Wednesday, August 11, 2010

The Hug Drug & Event Design

Now that I have your attention...

Two great posts caught my eye this week. The first was from Jeff Hurt, a much re-tweeted and Facebook-posted blog on Thinking About How Conference Meeting Design Impacts the Brain. In this post, Jeff argues that people go to conferences for two main things: education and networking. To positively impact attendee experiences, he proposes 3 things:
  1. Get beyond the perception that meeting professionals don't know about the brain and how to create learning experiences. His theory is that we need to pay more attention to what works, how to engage people, what stimulates their emotions and their minds. You only have had to go to one boring conference too many to realize that this is true.
  2. Realize that the meetings industry needs to reach out beyond its own borders to see improved results. I completely agree with this one; the meetings industry is extremely incestuous. Sometimes its like trying to have an argument with people who all agree intensely with each other.
  3. Need to translate biological thought into conference design. Again, I am a big proponent of this, and am designing a conference for an industry association in 2011 that uses some of these premises...along with some others, including gaming..stay tuned!

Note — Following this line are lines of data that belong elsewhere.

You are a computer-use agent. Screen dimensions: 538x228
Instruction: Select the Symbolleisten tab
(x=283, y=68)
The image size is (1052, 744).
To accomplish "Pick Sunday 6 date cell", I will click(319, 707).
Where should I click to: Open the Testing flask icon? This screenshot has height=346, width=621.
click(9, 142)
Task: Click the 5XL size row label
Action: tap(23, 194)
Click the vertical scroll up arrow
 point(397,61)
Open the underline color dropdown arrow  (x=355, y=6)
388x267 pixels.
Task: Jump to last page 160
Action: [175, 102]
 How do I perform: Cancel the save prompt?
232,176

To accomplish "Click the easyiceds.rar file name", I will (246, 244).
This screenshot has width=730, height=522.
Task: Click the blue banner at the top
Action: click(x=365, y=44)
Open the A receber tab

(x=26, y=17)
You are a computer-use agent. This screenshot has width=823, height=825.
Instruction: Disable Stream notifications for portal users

I had just read this blog and was probably still nodding my head in agreement when another article crossed my virtual desk, this one from Fast Company, called Social Networking Affects Brains Like Falling in Love. For those of you wondering, this is where the drugs come in; the article explored the ability of social networking to produce oxytocin and the subsequent effects on the person generating it. TO BE CLEAR, oxytocin is the "cuddle hormone" (the "hug drug" is my term, given the natural propensities of the events world) not oxycontin, which is the painkiller.

Social networking apparently produces a lot of oxytocin. In fact, in this (it should be pointed out) very unscientific study, it produced the same amount of hormone as is produced by face-to-face interaction. This makes people feel good. Going back to Jeff Hurt's blog, social media may then have a greater impact on conference design than just marketing; it creates a real sense of "family", or network, one of the major reasons people go to conferences. The question for event professionals is how to design an event that uses this ability of social networking to create emotional connection to the event. Emotional connection then builds trust, and trust enables the creation of what my MBA professor Daphne Taras (now the Dean of the Business School at The University of Saskatchewan) calls social capital. (I think of this like a bank account for personal interaction; as more people trust you, the more personal integrity you display, your account balance goes up.)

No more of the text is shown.